Your instructions: Reproduce the whole listing that follows, exactly as it stands.
*** Begin section ***
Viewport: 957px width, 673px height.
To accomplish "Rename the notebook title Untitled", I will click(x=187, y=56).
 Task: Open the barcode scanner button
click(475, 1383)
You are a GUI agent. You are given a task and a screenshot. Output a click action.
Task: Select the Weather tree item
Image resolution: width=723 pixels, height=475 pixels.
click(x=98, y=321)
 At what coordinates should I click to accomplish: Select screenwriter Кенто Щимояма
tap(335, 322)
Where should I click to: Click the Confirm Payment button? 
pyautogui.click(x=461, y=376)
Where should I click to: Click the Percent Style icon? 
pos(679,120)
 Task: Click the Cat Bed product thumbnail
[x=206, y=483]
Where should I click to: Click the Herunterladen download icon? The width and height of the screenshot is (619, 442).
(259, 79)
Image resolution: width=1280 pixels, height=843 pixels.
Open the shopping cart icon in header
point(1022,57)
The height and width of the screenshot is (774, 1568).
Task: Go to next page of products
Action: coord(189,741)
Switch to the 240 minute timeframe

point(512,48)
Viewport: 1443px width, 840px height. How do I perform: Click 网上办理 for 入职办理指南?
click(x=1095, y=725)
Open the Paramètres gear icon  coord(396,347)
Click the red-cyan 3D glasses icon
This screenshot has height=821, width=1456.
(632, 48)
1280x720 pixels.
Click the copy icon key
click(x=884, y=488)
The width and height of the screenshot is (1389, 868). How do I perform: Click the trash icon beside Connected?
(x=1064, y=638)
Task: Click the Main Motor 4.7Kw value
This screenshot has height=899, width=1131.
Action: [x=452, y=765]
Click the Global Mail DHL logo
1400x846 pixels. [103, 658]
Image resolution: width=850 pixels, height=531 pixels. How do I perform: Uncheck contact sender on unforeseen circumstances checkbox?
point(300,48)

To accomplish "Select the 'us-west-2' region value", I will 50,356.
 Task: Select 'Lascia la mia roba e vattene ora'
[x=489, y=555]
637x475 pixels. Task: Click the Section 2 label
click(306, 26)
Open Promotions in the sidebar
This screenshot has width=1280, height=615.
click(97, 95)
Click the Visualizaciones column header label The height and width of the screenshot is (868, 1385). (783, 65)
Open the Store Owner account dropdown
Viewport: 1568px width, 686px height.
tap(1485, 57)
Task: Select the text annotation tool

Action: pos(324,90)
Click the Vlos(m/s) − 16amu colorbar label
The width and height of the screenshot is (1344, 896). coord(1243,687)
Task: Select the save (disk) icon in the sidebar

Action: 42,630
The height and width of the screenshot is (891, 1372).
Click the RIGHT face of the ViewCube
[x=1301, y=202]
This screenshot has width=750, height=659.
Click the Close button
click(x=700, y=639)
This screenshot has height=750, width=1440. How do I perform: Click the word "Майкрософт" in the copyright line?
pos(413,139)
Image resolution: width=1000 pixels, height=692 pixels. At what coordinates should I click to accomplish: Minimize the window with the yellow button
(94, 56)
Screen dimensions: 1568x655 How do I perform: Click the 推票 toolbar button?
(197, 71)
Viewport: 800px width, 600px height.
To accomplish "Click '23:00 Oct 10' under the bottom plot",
*** End section ***
Task solution:
Viewport: 957px width, 673px height.
To accomplish "Rename the notebook title Untitled", I will click(x=187, y=56).
 Task: Open the barcode scanner button
click(475, 1383)
You are a GUI agent. You are given a task and a screenshot. Output a click action.
Task: Select the Weather tree item
Image resolution: width=723 pixels, height=475 pixels.
click(x=98, y=321)
 At what coordinates should I click to accomplish: Select screenwriter Кенто Щимояма
tap(335, 322)
Where should I click to: Click the Confirm Payment button? 
pyautogui.click(x=461, y=376)
Where should I click to: Click the Percent Style icon? 
pos(679,120)
 Task: Click the Cat Bed product thumbnail
[x=206, y=483]
Where should I click to: Click the Herunterladen download icon? The width and height of the screenshot is (619, 442).
(259, 79)
Image resolution: width=1280 pixels, height=843 pixels.
Open the shopping cart icon in header
point(1022,57)
The height and width of the screenshot is (774, 1568).
Task: Go to next page of products
Action: coord(189,741)
Switch to the 240 minute timeframe

point(512,48)
Viewport: 1443px width, 840px height. How do I perform: Click 网上办理 for 入职办理指南?
click(x=1095, y=725)
Open the Paramètres gear icon  coord(396,347)
Click the red-cyan 3D glasses icon
This screenshot has height=821, width=1456.
(632, 48)
1280x720 pixels.
Click the copy icon key
click(x=884, y=488)
The width and height of the screenshot is (1389, 868). How do I perform: Click the trash icon beside Connected?
(x=1064, y=638)
Task: Click the Main Motor 4.7Kw value
This screenshot has height=899, width=1131.
Action: [x=452, y=765]
Click the Global Mail DHL logo
1400x846 pixels. [103, 658]
Image resolution: width=850 pixels, height=531 pixels. How do I perform: Uncheck contact sender on unforeseen circumstances checkbox?
point(300,48)

To accomplish "Select the 'us-west-2' region value", I will 50,356.
 Task: Select 'Lascia la mia roba e vattene ora'
[x=489, y=555]
637x475 pixels. Task: Click the Section 2 label
click(306, 26)
Open Promotions in the sidebar
This screenshot has width=1280, height=615.
click(97, 95)
Click the Visualizaciones column header label The height and width of the screenshot is (868, 1385). (783, 65)
Open the Store Owner account dropdown
Viewport: 1568px width, 686px height.
tap(1485, 57)
Task: Select the text annotation tool

Action: pos(324,90)
Click the Vlos(m/s) − 16amu colorbar label
The width and height of the screenshot is (1344, 896). coord(1243,687)
Task: Select the save (disk) icon in the sidebar

Action: 42,630
The height and width of the screenshot is (891, 1372).
Click the RIGHT face of the ViewCube
[x=1301, y=202]
This screenshot has width=750, height=659.
Click the Close button
click(x=700, y=639)
This screenshot has height=750, width=1440. How do I perform: Click the word "Майкрософт" in the copyright line?
pos(413,139)
Image resolution: width=1000 pixels, height=692 pixels. At what coordinates should I click to accomplish: Minimize the window with the yellow button
(94, 56)
Screen dimensions: 1568x655 How do I perform: Click the 推票 toolbar button?
(197, 71)
Viewport: 800px width, 600px height.
To accomplish "Click '23:00 Oct 10' under the bottom plot",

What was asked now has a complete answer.